■ **Try it**:
In the copy you make, include no pictures, and transcribe every record exactly.

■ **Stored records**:
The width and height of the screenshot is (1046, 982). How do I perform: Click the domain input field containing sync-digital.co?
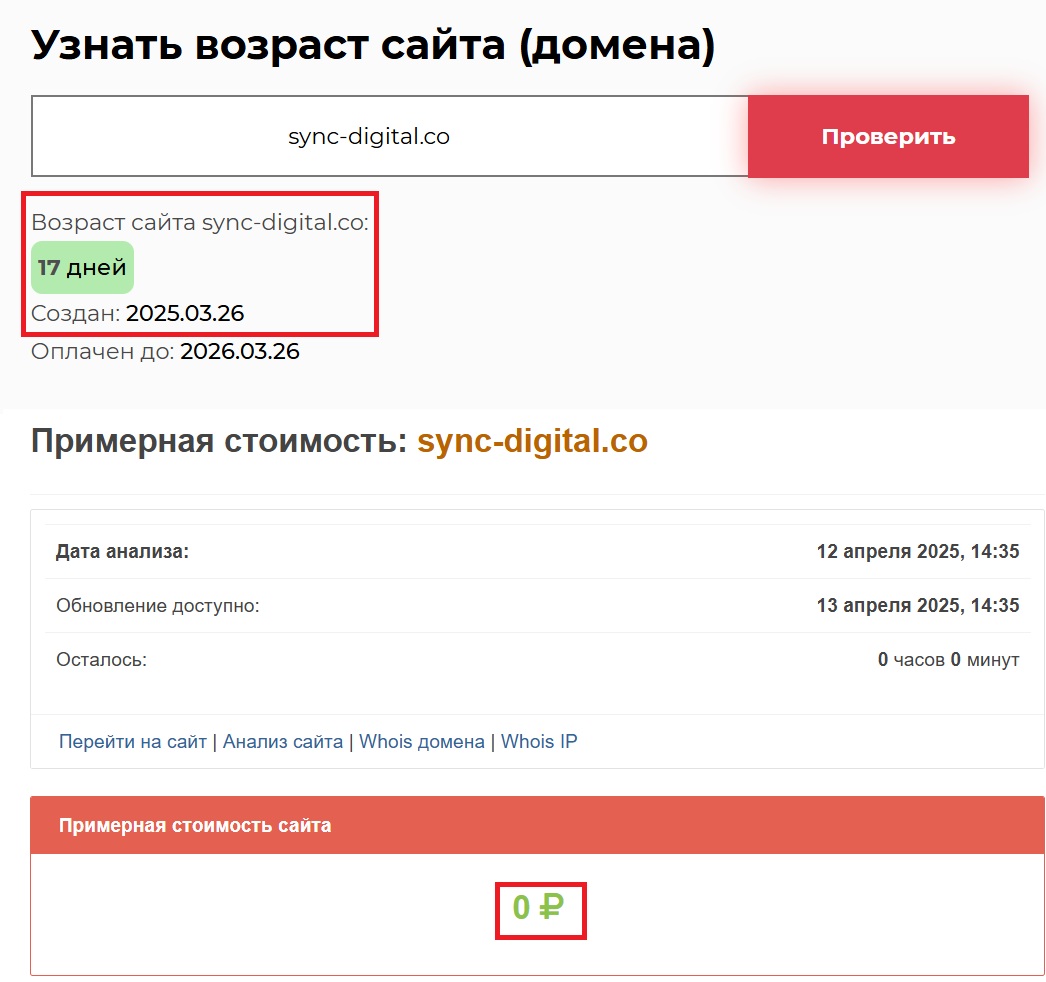(389, 137)
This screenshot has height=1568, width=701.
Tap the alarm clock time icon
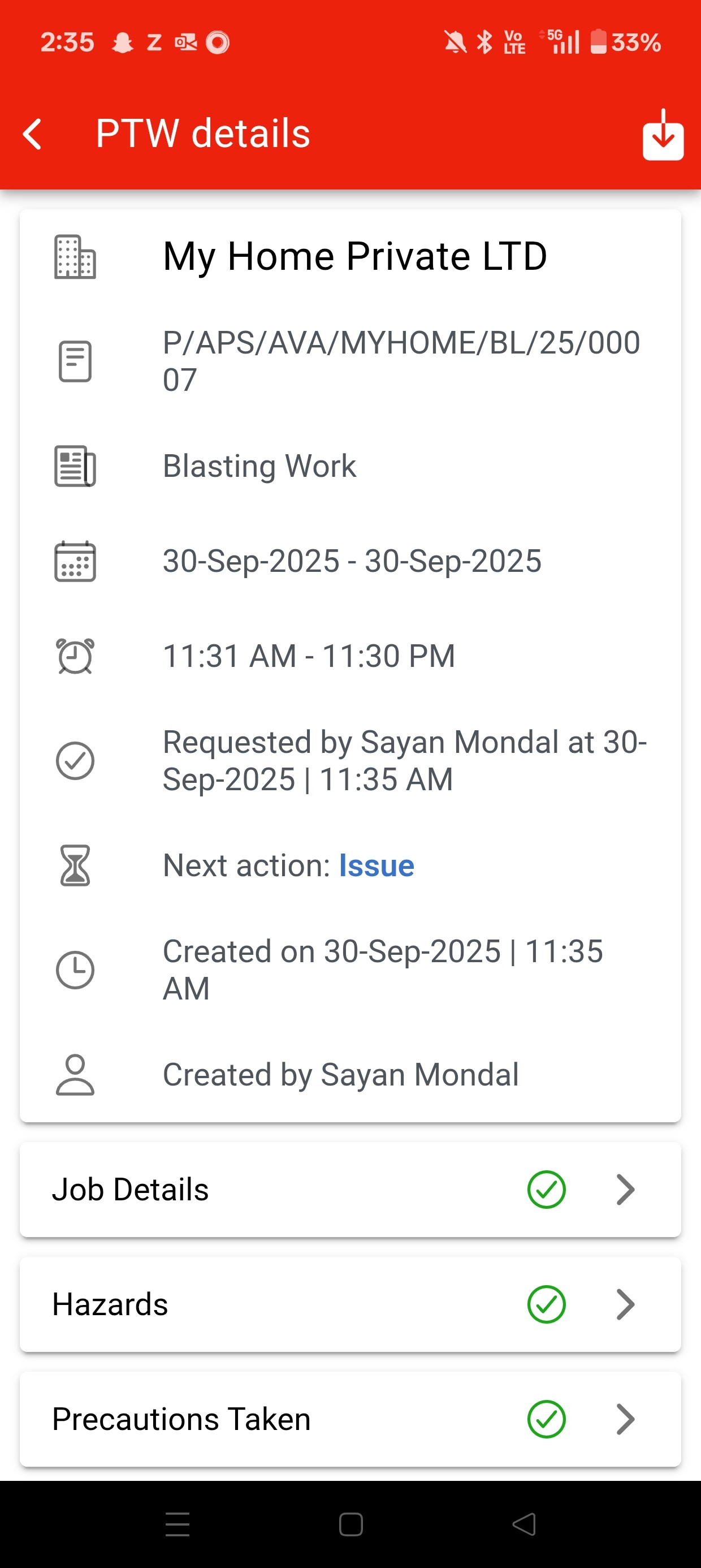tap(75, 656)
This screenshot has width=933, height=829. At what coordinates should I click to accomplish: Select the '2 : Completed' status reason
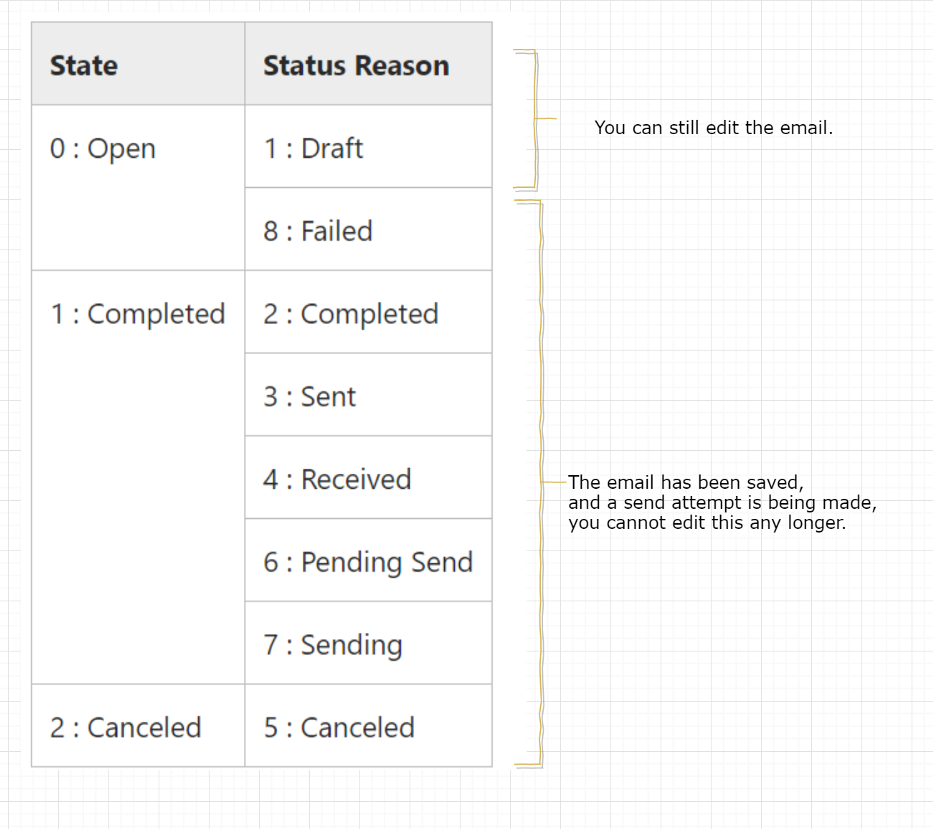[x=368, y=312]
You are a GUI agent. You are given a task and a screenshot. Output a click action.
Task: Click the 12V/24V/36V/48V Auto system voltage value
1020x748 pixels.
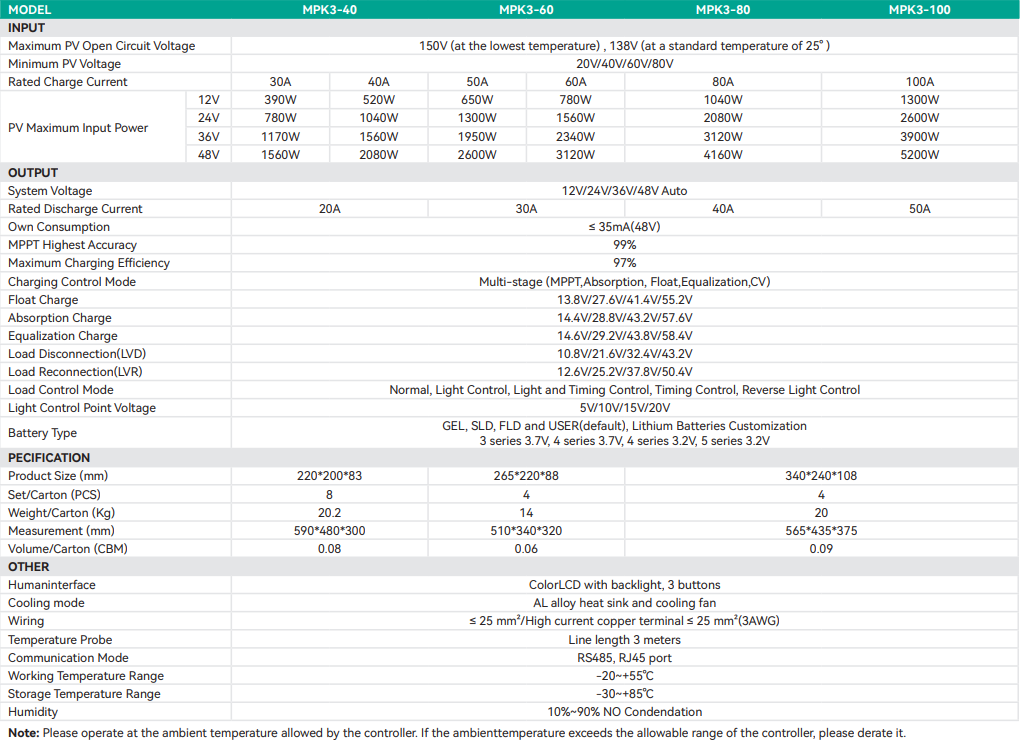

■ **Answer to the problem**:
The width and height of the screenshot is (1046, 982). How do I perform: Click the domain input field containing sync-digital.co?
(389, 137)
This screenshot has height=1568, width=701.
Tap the alarm clock time icon
tap(75, 656)
This screenshot has width=933, height=829. At what coordinates should I click to accomplish: Select the '2 : Completed' status reason
[x=368, y=312]
You are a GUI agent. You are given a task and a screenshot. Output a click action.
Task: Click the 12V/24V/36V/48V Auto system voltage value
1020x748 pixels.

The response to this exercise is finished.